Notes taken by Elaine Sarson
Gladys met and married Harry Wint who was born in Mapperley. Gladys lived in New Street, Stanley. They married in 1941 in Stanley church and lived in Mapperley from 1946. They moved into one of the new timber built houses. There were 8 of these houses built by the Council. 4 were for miners and 4 for men from the services.
Harry joined the Northamptonshire Regiment and went to Italy and Africa. He was away for 5 years. They lived rough and slept in horse stables or wherever they could llay their heads. He was in combat and during one particular incident all his comrades died. Harry was the only survivor although he was injured by shrapnel in his shoulder and was flown back to the UK.
He spent a year in Harlow Wood recuperating. On his return home he carried on doing everything he needed to despite the injury. He worked at Mapperley Pit and moved to Denby Pit after Mapperley closed. He retired from Rolls Royce at Hucknall.
Harry passed away in June 1966.
Harry and Gladys have a daughter Glenda who visits her mum daily.
Harry had a brother Sam and sisters Stella, May, Violet and Anna. Anna died when she was 18 due to heart trouble. They had a small shop next door to The Black Horse selling sweets and general groceries. There were 4 shops then, Wint’s, Wesley Derbyshire’s (on crossroads in village), Ozzie Howitt’s and Polly Boam’s Post Office (both on Coronation Road).

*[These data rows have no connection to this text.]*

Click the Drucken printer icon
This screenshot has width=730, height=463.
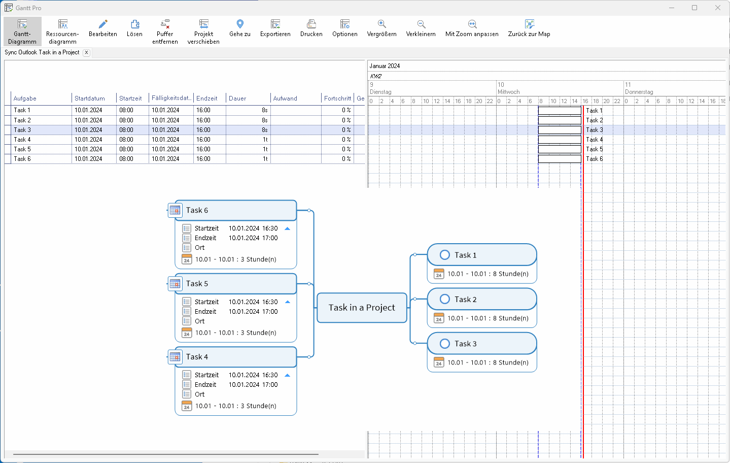click(x=311, y=24)
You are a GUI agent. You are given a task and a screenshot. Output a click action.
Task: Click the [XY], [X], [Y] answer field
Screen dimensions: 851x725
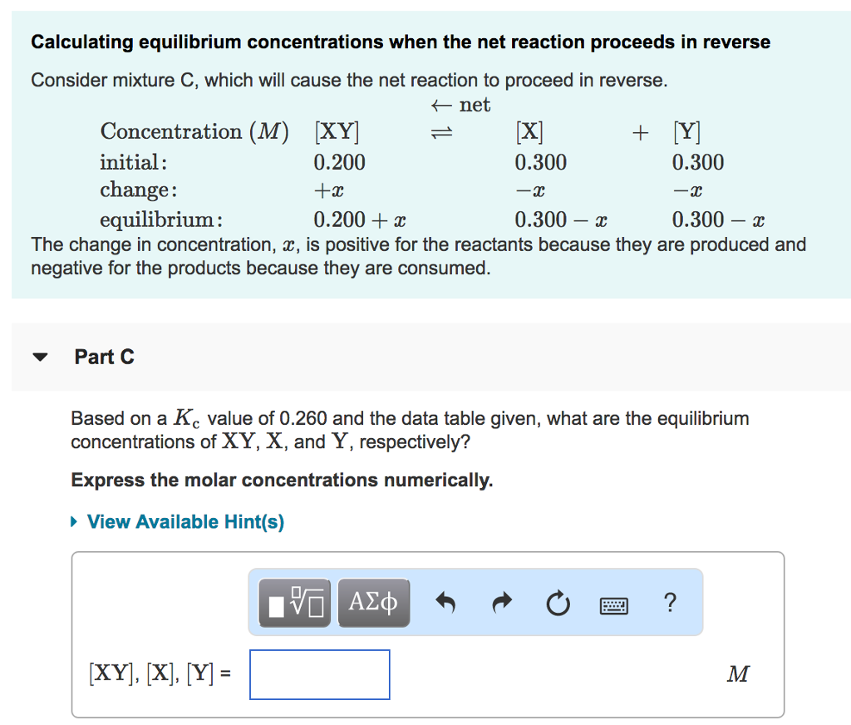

Harry’s father was a very keen gardener, showing vegetables at local shows. This would be at The Black Horse, Stanley and also at my grandmother’s pub in Awsworth, The Jolly Colliers.
The vegetables he grew he would also deliver them by horse and cart round the village. His allotment was next to Holy Trinity Church. From the age of about 14 Harry and his brother Sam would have to help their dad digging the allotment and spreading muck on it.

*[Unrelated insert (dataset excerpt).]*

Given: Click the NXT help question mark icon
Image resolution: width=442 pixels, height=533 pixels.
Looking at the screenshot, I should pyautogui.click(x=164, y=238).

Monster Beans At Mapperley
Harry and Sam would also be the gardeners at Church Farm for Amy Morgan and the gardens were beautiful. The garden was full of colour as well as vegetables.

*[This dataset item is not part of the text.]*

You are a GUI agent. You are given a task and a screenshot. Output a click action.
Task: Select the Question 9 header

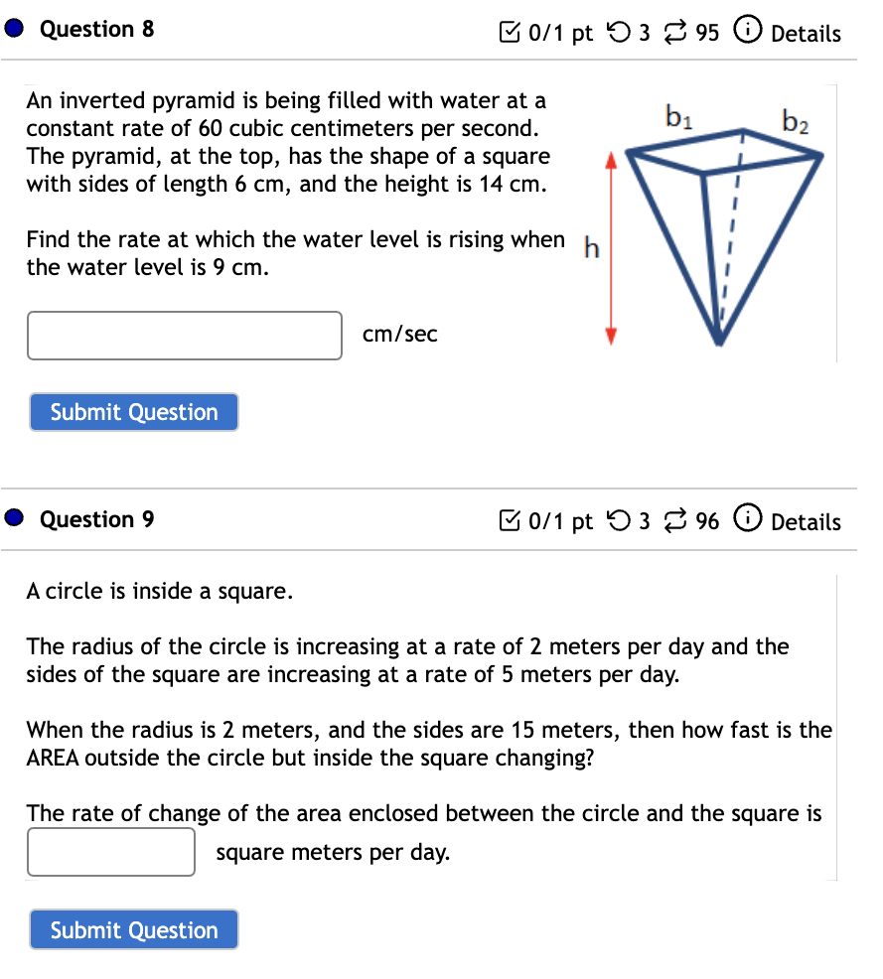(96, 518)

Leisure activities would take place in The Institute. There were glowing fires at each end of the room and they had fun dancing and playing beetle drive and whist drives. They really enjoyed going to the events at the Institute but unfortunately this was later sold off and bought by Bernard Mellor, Joiner and Undertaker.
There weren’t many cars about then but the village did have a reasonable bus service especially on a Saturday to take you to the pictures. Gladys recalls the buses being from 9am Saturday returning at 11am, 2pm returning 5pm then 6pm and returning 9.30pm. They would also enjoy a drink in The Black Horse.
On occasions Gladys would go to catch a bus from the village only to find she had missed it so had to walk the lane to Mapperley Crossroads. Not a happy memory!
Glenda was 18 when her parents had their first car. Before that it was either walking or bicycle. The family enjoyed walking and would regularly walk the lanes round the village. Gladys continued doing this after Harry died and even did a daily walk round the Pond up till 3 years ago…when she was a very young 90!
Gladys’ memories are vast but some in particular are the big brown van that would deliver paraffin and hardware. Arthur Bakers van delivering green grocery. Collecting milk from Hills Farm before we had milkmen and deliveries. Herbert Smith who came to empty dustbins. She remembers Harry and Jane Monks having The Candlestick public house at Park Hall, not forgetting Sparkie the dog. There was Teddy Thomas who was nicknamed Little Teddy. I don’t know how tall (short) he was but well under 5ft. He lived in a caravan on one of the fields belonging to Manor Farm.
One incident she recalls well was the very sad accident on Mapperley Lane. This was when there was no pavement. Marie Davis was walking home from the pictures with her boyfriend. A car hit her boyfriend and he was killed. This was devastating to Marie and also the villagers. It was after this that they widened the lane and made a pavement to walk on. Gladys remembers that Stella Burton, Harry’s sister, had 2 evacuees during the war, a brother and sister. Stella lived at the house adjacent to The Black Horse. Gladys recalls the boy’s name being Roy so from my listing in the Evacuees section in History I would assume that it was perhaps Roy and Patricia Staines.
Mr and Mrs Wint Golden Wedding
I would like to thanks Gladys for her memories and her time. I have known her all my life and have to say she doesn’t change. A remarkable lady who as I write this is about to celebrate her 93rd birthday.